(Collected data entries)
BEGIN

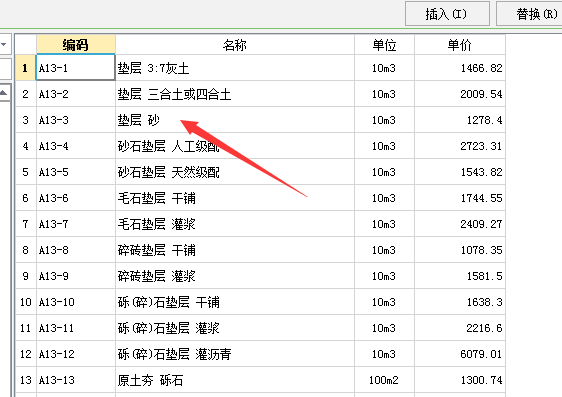
Task: Click price 1638.3 cell
Action: [460, 302]
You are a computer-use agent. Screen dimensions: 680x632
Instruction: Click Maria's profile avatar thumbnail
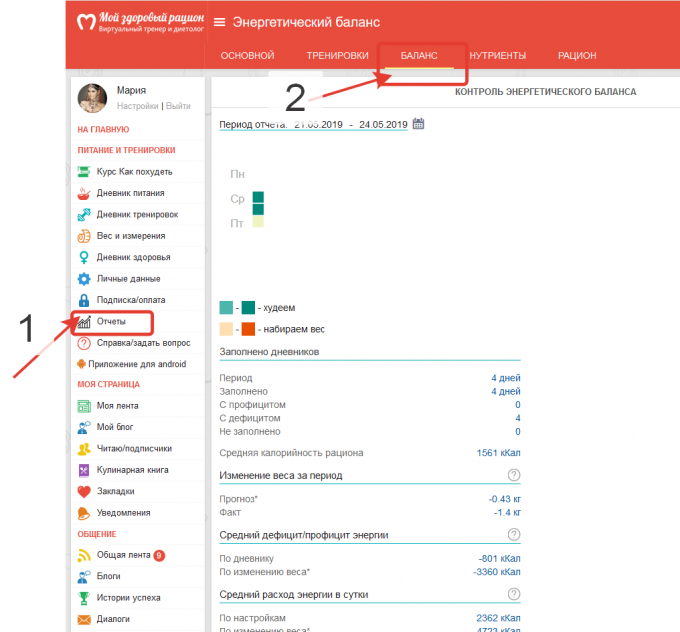93,97
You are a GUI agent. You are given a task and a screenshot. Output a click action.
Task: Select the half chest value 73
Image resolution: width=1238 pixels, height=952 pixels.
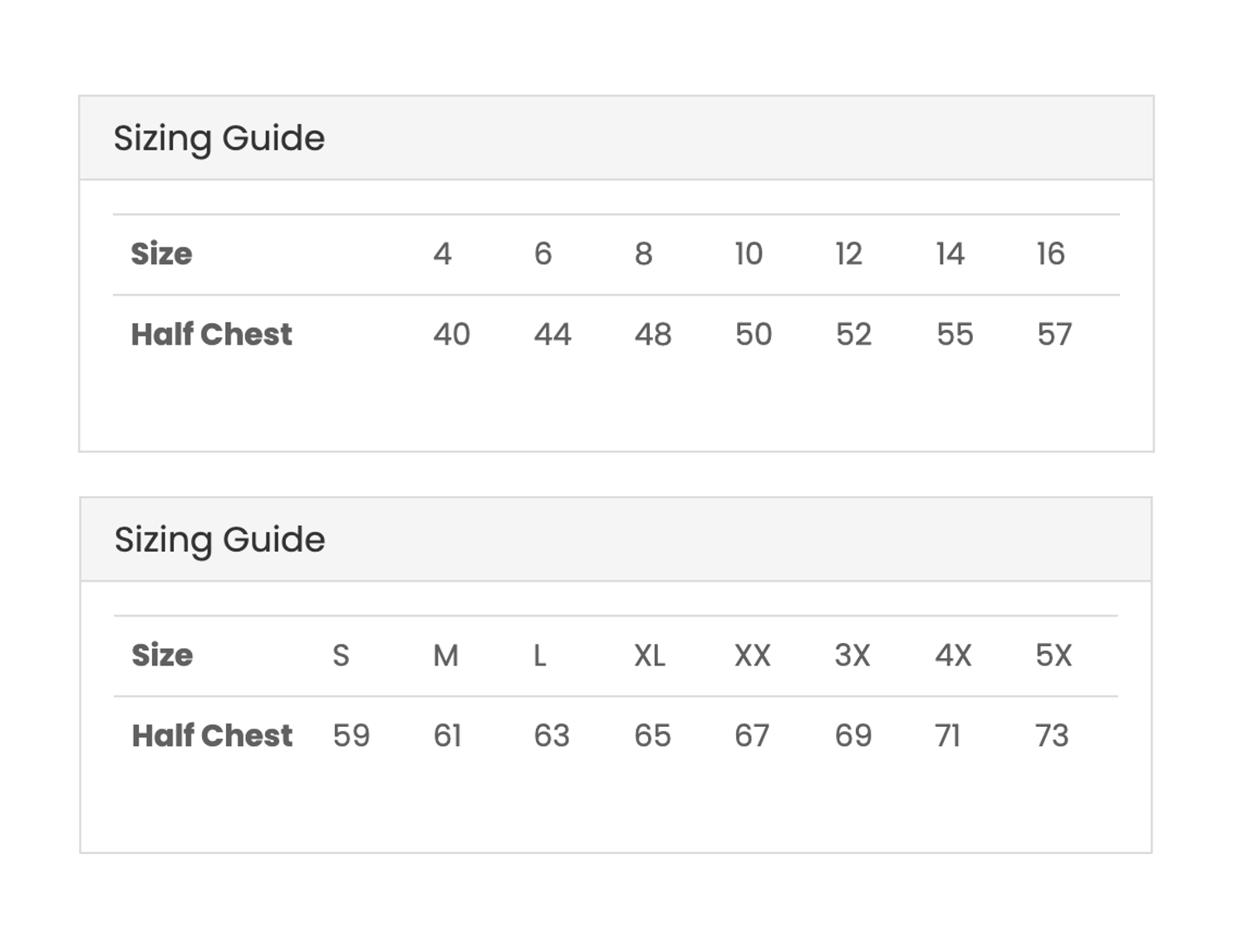1052,736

END

_Task prompt:_
From the line containing "Image resolution: width=1238" down to the last line of the records above, repeat every line exactly and nothing else, dropping any pictures.

_Output of the task:_
Image resolution: width=1238 pixels, height=952 pixels.
1052,736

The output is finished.